RECORDS FOR THE TASK Block Start
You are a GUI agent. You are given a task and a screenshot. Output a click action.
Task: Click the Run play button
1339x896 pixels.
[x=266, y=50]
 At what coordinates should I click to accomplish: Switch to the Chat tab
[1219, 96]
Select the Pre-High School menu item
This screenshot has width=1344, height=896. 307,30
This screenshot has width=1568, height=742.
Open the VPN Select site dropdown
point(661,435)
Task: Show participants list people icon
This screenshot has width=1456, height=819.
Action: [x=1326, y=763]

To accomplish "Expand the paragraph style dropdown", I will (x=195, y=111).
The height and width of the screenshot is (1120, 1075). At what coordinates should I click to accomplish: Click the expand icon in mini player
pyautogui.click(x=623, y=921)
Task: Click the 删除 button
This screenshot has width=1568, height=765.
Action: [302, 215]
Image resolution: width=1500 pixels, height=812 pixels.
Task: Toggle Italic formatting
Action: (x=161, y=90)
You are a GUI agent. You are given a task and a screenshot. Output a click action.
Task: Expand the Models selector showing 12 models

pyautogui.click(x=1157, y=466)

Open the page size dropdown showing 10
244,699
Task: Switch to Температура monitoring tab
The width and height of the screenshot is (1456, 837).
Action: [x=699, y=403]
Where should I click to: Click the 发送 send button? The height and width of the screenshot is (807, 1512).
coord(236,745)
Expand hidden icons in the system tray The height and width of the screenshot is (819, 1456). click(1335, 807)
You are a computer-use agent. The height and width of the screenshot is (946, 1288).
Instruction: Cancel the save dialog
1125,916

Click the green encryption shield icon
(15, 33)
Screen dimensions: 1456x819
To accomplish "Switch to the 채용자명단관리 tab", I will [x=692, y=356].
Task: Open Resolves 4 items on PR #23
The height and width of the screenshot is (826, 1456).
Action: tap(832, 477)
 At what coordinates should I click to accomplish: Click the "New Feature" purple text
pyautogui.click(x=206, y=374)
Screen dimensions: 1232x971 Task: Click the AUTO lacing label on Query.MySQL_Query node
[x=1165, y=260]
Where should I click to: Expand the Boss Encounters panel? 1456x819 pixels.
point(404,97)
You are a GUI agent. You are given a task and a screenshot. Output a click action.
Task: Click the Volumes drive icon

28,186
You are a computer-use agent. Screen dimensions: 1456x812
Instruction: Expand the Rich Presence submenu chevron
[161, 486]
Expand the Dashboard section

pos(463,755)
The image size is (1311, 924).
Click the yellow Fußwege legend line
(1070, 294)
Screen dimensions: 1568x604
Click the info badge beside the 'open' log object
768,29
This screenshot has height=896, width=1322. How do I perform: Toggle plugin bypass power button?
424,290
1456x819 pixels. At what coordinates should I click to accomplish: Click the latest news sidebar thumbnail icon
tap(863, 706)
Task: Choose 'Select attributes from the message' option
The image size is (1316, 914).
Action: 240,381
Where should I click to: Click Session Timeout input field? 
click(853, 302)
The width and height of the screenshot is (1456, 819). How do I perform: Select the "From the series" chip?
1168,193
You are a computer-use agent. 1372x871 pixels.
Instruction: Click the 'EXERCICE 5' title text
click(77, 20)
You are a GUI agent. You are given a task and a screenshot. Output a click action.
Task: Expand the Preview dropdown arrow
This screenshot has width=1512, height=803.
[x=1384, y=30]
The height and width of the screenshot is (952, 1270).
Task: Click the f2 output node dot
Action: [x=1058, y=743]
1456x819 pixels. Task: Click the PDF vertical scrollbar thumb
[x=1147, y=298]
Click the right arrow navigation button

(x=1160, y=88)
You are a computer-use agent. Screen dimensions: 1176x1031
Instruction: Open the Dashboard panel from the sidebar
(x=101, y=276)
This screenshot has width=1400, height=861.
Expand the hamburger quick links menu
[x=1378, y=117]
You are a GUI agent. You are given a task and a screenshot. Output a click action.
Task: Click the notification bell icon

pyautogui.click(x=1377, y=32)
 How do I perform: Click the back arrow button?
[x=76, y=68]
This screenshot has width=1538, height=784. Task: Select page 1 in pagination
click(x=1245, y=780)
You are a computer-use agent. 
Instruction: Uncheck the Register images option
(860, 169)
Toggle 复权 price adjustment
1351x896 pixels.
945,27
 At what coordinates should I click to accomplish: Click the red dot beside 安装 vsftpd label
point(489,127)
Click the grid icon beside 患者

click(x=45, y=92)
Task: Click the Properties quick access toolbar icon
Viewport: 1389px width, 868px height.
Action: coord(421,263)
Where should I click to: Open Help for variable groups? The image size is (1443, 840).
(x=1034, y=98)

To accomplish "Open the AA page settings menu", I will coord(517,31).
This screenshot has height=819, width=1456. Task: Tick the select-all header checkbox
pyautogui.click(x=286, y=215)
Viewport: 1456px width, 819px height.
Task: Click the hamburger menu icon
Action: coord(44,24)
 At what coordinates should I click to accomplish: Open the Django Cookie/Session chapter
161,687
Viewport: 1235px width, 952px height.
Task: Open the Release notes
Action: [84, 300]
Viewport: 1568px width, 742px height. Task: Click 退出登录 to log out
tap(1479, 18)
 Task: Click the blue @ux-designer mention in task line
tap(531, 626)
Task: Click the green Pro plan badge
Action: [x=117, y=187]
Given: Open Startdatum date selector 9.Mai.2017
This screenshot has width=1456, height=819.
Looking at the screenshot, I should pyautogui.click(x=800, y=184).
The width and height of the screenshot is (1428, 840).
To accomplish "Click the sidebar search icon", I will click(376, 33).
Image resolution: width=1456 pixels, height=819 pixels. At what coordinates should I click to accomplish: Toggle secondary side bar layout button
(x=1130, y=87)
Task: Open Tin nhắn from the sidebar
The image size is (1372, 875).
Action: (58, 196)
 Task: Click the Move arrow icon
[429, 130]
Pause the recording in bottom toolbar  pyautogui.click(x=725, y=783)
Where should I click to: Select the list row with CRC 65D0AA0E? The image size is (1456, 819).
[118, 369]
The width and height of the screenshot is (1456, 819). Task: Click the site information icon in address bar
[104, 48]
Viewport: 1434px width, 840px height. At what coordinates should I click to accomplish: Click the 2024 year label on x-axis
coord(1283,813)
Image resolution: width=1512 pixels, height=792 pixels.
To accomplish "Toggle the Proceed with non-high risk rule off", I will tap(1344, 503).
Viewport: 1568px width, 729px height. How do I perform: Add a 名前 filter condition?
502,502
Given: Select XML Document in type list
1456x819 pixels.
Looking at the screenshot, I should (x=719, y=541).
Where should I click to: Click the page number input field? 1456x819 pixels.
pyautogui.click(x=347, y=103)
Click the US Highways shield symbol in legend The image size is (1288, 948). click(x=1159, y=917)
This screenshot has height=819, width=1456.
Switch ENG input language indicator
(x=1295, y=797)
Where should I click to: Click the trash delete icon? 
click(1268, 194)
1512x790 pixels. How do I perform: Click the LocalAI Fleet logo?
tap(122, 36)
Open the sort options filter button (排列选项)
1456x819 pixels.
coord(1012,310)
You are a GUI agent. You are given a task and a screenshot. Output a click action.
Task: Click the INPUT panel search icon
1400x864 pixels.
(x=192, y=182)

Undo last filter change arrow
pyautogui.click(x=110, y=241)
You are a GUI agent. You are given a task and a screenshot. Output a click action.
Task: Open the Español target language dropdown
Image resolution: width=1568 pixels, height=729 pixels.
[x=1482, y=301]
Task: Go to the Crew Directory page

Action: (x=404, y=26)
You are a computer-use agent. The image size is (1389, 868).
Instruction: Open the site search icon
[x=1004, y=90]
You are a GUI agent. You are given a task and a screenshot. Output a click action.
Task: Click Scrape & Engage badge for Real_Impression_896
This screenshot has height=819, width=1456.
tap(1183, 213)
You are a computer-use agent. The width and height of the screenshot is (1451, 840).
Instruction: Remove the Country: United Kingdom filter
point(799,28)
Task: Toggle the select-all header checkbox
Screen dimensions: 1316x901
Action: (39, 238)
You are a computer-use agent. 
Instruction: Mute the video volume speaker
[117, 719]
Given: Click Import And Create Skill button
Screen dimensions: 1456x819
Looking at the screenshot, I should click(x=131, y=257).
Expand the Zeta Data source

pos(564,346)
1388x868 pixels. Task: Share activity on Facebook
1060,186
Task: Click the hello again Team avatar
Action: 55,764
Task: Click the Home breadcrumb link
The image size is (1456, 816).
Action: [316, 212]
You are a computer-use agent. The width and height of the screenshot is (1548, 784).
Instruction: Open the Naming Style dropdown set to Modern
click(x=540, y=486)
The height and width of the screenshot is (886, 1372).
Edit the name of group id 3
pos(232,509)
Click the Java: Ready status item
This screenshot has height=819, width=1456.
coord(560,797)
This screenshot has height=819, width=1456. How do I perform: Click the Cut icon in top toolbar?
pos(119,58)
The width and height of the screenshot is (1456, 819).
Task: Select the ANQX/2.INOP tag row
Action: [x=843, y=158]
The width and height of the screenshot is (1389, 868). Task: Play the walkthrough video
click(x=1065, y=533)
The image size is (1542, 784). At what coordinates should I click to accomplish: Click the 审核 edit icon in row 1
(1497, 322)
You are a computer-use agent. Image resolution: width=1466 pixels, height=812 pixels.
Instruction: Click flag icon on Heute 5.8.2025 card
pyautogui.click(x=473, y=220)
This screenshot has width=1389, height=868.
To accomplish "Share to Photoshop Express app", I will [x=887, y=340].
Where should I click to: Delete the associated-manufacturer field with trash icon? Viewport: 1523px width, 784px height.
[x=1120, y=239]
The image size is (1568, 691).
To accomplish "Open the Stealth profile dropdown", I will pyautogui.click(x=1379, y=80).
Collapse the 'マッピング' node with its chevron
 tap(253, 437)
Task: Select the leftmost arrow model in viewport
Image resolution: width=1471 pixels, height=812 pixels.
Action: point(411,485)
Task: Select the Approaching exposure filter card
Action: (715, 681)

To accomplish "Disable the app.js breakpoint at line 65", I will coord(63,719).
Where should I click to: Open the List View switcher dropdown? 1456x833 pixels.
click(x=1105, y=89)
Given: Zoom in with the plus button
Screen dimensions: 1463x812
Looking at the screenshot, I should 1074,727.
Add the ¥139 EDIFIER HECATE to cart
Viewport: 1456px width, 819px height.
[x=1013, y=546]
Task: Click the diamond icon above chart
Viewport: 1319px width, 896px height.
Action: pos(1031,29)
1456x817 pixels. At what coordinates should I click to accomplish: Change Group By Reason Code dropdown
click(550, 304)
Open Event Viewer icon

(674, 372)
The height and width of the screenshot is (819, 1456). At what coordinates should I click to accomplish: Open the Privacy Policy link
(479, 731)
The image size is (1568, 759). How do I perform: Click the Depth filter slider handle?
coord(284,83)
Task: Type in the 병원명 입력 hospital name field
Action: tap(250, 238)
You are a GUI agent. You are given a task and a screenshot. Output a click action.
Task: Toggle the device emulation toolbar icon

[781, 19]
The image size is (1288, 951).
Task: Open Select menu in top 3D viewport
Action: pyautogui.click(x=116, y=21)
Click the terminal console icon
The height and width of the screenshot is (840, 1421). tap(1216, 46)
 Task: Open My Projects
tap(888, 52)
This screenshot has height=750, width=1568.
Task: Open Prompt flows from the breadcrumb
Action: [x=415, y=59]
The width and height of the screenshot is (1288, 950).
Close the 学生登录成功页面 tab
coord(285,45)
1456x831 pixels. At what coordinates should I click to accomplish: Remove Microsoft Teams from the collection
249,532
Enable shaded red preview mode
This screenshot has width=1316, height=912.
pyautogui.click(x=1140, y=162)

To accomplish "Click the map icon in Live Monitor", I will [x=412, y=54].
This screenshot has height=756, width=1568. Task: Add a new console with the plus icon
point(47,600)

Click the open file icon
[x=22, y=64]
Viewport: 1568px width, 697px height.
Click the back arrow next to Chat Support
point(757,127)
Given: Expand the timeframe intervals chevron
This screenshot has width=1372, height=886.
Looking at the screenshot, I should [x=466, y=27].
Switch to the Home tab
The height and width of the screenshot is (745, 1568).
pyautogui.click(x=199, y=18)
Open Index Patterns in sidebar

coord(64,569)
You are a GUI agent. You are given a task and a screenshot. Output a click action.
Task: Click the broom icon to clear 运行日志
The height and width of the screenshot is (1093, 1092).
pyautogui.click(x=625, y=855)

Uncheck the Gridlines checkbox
RECORDS FOR THE TASK Block End
TASK ITEM: Every line of the records that includes the word "Home" should be gathered.

OUTPUT:
Task: Click the Home breadcrumb link
Switch to the Home tab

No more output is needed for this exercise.